_Work to be completed_.
For the data below, restate word for word only the lines from the line containing "Open the 17 novembre 2025 payment date" through the line containing "Task: Click the clock icon under 日经225期货", both ends included.

_Pixel coordinate grounding data_.
******

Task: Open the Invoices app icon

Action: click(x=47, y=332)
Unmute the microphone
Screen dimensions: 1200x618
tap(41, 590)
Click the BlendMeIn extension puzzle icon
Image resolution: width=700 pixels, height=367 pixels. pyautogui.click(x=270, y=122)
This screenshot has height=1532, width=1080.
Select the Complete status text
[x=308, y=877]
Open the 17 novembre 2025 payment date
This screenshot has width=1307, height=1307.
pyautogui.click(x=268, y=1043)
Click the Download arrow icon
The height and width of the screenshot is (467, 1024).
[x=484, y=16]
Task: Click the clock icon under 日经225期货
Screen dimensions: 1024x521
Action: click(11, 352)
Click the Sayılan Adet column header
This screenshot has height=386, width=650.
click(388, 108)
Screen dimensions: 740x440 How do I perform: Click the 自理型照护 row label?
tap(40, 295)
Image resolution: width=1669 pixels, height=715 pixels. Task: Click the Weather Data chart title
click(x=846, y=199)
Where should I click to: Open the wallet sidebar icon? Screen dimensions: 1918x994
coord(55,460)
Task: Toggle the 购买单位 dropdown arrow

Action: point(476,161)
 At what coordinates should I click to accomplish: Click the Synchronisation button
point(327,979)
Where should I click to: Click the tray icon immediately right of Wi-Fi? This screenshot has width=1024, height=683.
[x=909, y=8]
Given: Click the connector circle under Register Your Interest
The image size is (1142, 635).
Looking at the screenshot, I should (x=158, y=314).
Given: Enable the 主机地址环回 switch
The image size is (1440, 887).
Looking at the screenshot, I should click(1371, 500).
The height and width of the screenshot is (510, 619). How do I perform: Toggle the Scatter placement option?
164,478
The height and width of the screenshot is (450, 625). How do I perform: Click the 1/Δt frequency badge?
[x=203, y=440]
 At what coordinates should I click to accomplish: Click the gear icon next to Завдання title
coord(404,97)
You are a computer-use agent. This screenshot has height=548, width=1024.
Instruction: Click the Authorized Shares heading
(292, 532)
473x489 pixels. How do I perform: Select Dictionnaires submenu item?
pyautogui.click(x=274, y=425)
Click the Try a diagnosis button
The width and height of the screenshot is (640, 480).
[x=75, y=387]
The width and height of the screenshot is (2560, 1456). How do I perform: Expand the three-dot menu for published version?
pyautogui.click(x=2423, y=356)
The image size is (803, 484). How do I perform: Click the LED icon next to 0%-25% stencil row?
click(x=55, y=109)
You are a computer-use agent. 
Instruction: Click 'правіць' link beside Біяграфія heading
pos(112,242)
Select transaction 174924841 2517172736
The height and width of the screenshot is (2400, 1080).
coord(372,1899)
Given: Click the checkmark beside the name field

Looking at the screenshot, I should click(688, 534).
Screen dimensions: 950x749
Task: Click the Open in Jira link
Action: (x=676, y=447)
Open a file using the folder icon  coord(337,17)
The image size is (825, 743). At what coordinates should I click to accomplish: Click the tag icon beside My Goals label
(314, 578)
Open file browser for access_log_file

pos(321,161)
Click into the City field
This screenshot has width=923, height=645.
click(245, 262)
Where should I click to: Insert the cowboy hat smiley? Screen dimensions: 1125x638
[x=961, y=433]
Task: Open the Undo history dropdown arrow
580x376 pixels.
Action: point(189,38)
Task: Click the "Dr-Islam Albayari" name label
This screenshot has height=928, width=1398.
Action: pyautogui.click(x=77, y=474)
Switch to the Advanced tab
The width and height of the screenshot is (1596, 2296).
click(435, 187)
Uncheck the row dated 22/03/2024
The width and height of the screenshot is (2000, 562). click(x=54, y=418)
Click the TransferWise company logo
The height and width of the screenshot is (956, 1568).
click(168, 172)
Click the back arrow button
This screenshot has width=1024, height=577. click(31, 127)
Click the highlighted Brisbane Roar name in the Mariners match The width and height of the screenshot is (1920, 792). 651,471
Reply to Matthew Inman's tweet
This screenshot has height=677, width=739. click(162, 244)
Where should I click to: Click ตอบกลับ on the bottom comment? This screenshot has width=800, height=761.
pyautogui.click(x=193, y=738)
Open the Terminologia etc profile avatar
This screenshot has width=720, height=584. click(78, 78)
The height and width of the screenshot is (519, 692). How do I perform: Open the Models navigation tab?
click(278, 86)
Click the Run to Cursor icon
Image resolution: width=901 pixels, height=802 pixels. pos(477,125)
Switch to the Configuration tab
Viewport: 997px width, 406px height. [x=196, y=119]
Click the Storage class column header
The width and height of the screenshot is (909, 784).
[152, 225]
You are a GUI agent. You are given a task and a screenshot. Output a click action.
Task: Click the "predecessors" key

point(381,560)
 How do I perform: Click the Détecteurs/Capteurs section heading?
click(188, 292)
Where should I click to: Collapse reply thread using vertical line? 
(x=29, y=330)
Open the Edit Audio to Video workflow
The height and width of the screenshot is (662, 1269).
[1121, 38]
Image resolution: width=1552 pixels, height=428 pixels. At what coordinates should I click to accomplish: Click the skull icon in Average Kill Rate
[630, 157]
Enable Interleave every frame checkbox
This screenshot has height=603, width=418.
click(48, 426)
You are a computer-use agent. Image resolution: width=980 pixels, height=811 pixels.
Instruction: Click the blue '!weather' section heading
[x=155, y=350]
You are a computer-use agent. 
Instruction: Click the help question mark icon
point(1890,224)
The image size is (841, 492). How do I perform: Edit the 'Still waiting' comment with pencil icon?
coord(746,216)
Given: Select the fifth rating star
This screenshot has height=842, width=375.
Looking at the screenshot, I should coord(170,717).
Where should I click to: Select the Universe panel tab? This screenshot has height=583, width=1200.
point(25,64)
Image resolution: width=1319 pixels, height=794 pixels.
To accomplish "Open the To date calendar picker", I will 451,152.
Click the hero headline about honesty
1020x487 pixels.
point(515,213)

******

_Result below_.
Open the 17 novembre 2025 payment date
This screenshot has width=1307, height=1307.
pyautogui.click(x=268, y=1043)
Click the Download arrow icon
The height and width of the screenshot is (467, 1024).
[x=484, y=16]
Task: Click the clock icon under 日经225期货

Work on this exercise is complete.